As duas abordagens, a chinesa e a de choque, tiveram algum papel nos resultados políticos posteriores?
Sim. Na Rússia, o desmonte do Estado comunista era considerado uma condição indispensável para a adoção da terapia de choque. Portanto, não é que a terapia de choque tenha ocasionado a transição política, e sim que transição política provocou a terapia de choque. Já os chineses chegaram perto de adotar a mesma doutrina, mas, sempre que quase o fizeram, recuaram.
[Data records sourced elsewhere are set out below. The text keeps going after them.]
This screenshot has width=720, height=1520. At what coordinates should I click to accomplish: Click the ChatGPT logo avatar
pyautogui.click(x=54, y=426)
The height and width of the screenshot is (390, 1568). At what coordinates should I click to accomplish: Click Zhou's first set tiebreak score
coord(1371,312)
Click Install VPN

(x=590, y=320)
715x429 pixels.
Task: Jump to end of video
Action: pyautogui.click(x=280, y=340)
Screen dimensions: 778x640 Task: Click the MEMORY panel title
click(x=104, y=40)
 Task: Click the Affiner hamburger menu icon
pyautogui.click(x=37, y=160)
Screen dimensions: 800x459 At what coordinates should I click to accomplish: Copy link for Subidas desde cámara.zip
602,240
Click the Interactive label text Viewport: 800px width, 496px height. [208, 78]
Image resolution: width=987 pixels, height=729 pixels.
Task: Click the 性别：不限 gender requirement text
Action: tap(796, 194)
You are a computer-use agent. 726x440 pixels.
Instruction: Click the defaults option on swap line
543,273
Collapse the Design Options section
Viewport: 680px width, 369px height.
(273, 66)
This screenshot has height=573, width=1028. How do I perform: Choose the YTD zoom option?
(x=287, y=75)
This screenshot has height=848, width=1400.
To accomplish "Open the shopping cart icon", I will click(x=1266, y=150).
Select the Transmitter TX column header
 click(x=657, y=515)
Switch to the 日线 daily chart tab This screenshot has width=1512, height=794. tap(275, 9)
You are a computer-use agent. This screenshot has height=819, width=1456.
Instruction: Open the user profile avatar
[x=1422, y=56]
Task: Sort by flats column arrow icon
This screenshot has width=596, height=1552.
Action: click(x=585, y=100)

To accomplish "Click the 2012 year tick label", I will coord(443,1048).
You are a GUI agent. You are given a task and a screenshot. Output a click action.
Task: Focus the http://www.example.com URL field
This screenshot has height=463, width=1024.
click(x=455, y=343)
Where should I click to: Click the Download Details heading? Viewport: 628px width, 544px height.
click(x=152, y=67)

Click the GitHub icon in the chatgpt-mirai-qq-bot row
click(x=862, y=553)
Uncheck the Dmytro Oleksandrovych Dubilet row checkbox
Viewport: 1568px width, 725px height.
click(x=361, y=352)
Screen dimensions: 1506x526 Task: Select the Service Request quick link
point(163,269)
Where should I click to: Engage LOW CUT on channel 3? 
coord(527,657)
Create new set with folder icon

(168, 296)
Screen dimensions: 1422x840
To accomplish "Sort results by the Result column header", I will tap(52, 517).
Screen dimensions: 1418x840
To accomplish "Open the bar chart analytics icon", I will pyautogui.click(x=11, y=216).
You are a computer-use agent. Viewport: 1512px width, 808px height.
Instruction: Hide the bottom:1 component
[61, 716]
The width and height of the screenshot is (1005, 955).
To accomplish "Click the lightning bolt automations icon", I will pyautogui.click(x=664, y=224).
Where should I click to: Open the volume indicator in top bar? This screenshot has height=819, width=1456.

Em última análise, o compromisso com a estabilidade social e política e com o monopólio de poder do Partido Comunista era tão forte que parecia perigoso demais. Isso aconteceu porque o Partido Comunista continuava no poder, e sua liderança ainda era influenciada por pessoas que eram da primeira geração revolucionária. A primazia do Estado comunista era fundamental.

Podemos especular sobre quais teriam sido seus efeitos?
Não é inconcebível que a terapia de choque na China tivesse desencadeado um caos econômico tão dramático que poderia ter induzido uma transição política. É uma questão aberta o que teria acontecido politicamente, mas poderia ter havido consequências políticas de alcance muito amplo.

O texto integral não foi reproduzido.